* _Aim A_
In the excerpt about being called beautiful, what can "that beautiful" turn a desolate man into?

Every woman loves to be called beautiful. And it’s a common phrase that men often times use to greet her. But when your down and lonely and yearning for what’s missing, that ‘beautiful’ will make you clean him up, buy him new clothes, and move him in. That beautiful will put blinders on your eyes, force you to look through strained lenses. That beautiful will disrupt your soul. Have you accepting things that never before you’d allow. That beautiful is dangerous yet common. To allow that beauty to inflict you could destroy everything that you worked for. It could destroy your dreams. That beautiful can turn a desolate man into the King of your castle. That beautiful offers nothing but takes everything. So please, define it for your self, so you can sniff an imposter out with your smile and keep it moving.

NOW i understand.

* _Stored rows_
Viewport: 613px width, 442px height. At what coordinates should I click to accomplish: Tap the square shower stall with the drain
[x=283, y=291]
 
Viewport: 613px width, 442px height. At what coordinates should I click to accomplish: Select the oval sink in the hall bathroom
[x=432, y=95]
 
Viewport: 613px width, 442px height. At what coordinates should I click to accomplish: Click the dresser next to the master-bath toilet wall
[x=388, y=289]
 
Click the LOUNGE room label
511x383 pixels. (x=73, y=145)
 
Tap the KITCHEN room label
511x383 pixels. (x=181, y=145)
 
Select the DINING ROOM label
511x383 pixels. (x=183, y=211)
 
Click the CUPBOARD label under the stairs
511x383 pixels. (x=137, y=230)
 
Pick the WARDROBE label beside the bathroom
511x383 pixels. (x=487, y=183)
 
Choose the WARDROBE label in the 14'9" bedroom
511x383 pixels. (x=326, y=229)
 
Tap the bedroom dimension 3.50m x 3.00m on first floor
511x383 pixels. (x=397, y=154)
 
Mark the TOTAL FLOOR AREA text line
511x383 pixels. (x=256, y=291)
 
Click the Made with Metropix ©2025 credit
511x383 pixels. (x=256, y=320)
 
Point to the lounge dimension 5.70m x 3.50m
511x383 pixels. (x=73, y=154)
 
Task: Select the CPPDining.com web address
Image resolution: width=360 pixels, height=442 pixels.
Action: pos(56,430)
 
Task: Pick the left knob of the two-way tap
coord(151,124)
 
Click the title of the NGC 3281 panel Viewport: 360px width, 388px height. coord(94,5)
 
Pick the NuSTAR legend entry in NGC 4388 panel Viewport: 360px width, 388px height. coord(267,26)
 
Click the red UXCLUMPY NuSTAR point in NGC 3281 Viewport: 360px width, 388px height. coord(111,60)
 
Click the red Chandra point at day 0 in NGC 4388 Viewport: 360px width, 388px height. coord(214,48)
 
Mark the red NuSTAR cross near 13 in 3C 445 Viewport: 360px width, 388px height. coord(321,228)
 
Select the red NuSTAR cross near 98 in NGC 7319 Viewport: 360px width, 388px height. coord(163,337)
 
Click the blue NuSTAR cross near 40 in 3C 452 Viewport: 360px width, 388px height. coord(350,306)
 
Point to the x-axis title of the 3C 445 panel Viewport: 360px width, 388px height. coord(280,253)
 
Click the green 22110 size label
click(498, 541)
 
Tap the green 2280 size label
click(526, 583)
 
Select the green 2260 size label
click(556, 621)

* _Aim B_
Please print the listing lines exactly, starting at the line that contains "Tap the green 2280 size label" and ending at the final line of the listing, with both ends included.

* _Finished answer A_
The King of your castle.

* _Finished answer B_
Tap the green 2280 size label
click(526, 583)
 
Select the green 2260 size label
click(556, 621)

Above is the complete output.